One foot in front of the other
In many ways, M.Gemi is shaking up a sleepy but bountiful $18 billion global luxury shoe market. But, unlike some startups, it's not using emerging technology to do so. To Kaplan, virtual reality, augmented reality and artificial intelligence aren't things the brand is focusing on in its next stage.
"I want to make sure they're working on things that are innovative and brand enhancing and experience enhancing versus keeping the lights on," she said.
Monday drops will continue to be a staple as the company looks to expand internationally as a lifestyle brand. M.Gemi, which has an office in Florence, is still in the process of researching markets with "a sensational appetite for Italian product," Kaplan said.

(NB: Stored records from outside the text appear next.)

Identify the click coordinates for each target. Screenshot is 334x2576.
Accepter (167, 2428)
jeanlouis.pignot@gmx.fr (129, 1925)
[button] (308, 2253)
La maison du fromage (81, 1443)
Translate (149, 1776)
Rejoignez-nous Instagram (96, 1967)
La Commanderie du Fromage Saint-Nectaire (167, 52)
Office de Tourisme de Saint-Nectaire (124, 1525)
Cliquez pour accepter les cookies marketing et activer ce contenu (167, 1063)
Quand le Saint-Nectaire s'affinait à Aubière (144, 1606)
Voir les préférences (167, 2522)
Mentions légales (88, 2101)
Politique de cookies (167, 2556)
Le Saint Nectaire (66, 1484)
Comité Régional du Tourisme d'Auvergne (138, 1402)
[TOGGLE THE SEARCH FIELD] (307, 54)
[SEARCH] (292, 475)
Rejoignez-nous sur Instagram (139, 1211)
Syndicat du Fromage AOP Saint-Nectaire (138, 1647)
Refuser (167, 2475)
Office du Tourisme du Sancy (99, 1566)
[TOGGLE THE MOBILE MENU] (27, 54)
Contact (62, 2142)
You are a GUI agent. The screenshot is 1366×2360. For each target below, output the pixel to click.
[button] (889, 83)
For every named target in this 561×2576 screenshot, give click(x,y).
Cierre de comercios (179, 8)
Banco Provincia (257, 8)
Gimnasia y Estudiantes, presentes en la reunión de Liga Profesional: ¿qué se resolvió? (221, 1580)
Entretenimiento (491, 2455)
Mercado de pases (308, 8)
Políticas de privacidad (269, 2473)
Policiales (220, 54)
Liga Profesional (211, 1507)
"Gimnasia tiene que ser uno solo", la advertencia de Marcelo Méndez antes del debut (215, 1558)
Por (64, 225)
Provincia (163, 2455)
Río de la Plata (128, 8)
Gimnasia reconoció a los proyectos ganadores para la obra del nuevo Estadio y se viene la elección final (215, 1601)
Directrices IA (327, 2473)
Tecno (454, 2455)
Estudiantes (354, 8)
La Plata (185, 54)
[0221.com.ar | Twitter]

"In order to stand out we have to continue to reinvent how we tell our story, how we show our product, where we do it. You can never sort of coast," she said. "It's like, that worked yesterday, how do we continue to evolve that so we're staying ahead of the curve?"
Clarification: While Pitchbook pegs M.Gemi's venture capital funding total at $54 million, the company told Retail Dive it only raised $47.2 million, including $13.2 million in Series A, $18 million in Series B and $16 million in Series C.